Lips peel off your teeth. “Who I am is better.”
Kollberg blinks. “Michaelson-”
“This is the question, Administrator. You don’t have to answer. Don’t answer. Just think about it. What was the part that made you decide to pull me? To take this chance on me? What got your dick hard?”
Kollberg’s lips vanish altogether, and his eyes nearly do the same.
“I bet I can tell you what it wasn’t. It wasn’t when I was making that speech about being legends. It wasn’t when I sold everybody on the die fighting crap. It wasn’t even when I went out alone and fought Spearboy. None of that hero shit.”
“Heroes sell, Michaelson-”
“Sure they do. Hell, I like ’em too. What’s not to like? You can’t piss without splashing a hero in this business.” More of your teeth appear. “But you weren’t out pimping Marade’s clips, were you?”
Kollberg looks thoughtful.
“I’m not one of the good guys, Administrator. I am what I am.”

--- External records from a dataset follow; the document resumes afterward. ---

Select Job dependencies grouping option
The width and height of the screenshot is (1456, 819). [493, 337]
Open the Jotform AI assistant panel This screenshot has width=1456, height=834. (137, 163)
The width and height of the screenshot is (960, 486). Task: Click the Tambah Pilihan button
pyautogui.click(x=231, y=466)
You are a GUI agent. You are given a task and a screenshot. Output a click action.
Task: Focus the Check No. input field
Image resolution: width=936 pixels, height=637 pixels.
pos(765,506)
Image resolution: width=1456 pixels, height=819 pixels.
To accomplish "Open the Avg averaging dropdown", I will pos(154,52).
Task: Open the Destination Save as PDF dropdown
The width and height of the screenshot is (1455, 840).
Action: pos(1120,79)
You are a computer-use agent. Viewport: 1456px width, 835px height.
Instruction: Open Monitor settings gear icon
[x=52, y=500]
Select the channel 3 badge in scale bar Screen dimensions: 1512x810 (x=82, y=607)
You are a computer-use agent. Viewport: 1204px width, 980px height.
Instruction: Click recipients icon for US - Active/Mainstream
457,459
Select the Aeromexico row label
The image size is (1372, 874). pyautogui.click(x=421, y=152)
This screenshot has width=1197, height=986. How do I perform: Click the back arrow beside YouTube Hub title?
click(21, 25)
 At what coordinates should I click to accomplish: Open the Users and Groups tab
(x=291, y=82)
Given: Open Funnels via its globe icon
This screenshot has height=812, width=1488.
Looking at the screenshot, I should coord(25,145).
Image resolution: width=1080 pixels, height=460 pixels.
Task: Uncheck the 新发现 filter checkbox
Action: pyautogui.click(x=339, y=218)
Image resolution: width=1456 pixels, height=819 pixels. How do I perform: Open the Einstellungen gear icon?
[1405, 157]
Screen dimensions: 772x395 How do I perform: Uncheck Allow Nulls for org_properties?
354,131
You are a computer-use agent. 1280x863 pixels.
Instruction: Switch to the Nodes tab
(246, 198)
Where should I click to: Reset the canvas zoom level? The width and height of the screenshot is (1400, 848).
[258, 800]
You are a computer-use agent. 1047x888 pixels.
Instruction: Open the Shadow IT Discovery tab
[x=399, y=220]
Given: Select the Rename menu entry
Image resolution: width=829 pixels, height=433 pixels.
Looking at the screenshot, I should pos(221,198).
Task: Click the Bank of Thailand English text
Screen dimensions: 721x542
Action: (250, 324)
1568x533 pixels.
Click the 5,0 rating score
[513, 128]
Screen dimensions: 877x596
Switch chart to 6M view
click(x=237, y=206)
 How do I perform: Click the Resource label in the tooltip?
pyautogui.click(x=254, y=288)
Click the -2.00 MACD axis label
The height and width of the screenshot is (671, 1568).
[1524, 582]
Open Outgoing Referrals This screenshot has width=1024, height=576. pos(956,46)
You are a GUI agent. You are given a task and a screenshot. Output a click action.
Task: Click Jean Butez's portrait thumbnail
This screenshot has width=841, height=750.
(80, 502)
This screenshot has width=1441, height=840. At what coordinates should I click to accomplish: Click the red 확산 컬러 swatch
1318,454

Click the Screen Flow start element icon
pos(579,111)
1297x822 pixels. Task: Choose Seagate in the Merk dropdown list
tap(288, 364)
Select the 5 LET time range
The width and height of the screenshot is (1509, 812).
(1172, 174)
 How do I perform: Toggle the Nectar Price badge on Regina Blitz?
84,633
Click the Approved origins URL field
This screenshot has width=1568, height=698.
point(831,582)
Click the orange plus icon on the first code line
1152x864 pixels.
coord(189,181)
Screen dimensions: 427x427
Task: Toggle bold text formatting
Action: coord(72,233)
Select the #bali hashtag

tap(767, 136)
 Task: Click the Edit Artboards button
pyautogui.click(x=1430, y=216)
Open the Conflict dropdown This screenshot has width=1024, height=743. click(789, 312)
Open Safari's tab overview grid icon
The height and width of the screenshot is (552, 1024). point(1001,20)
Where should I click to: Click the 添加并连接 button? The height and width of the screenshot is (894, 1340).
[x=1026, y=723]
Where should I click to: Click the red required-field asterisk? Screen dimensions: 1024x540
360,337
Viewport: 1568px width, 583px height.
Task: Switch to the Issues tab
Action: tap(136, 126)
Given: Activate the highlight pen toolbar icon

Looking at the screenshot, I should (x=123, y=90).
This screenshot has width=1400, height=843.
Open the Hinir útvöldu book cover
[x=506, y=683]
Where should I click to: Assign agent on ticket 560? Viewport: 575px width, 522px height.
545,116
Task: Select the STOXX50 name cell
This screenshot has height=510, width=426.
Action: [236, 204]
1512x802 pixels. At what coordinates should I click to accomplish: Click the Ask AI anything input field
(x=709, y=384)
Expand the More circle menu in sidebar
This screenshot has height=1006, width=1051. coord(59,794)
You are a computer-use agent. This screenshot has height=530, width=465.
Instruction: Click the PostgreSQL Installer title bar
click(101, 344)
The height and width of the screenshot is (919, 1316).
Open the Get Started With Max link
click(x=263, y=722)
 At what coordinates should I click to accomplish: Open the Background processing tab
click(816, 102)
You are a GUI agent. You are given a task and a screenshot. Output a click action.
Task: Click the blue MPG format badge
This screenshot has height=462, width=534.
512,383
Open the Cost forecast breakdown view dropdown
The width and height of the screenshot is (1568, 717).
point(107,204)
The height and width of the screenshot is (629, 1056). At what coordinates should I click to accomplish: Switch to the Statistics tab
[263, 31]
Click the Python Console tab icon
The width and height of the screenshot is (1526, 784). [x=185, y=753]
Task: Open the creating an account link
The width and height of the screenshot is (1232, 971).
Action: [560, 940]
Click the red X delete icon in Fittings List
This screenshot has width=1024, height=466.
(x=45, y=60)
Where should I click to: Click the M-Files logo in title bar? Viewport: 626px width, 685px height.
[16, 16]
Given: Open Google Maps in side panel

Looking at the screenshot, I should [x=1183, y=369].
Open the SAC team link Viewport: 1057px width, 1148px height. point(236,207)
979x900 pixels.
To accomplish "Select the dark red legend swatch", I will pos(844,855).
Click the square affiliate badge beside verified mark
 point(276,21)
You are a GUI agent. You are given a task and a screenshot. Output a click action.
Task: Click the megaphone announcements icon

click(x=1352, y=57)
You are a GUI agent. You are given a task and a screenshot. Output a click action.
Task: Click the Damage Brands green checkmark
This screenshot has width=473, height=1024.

“This-” Kollberg still looks thoughtful. “-is not necessarily a problem.”
“That’s what I’m trying to tell you.”
“I believe,” Kollberg murmurs, “that I am beginning to understand.”
“That’s what’s wrong with the whole escape-and-rescue thing. Getting your friends out, saving lives, all that shit. That’s good-guy crap.”
“And you. .”
“I don’t care if they live through it. I don’t care if I live through it.”
Kollberg gives you a half-believing smile. “What do you care about?”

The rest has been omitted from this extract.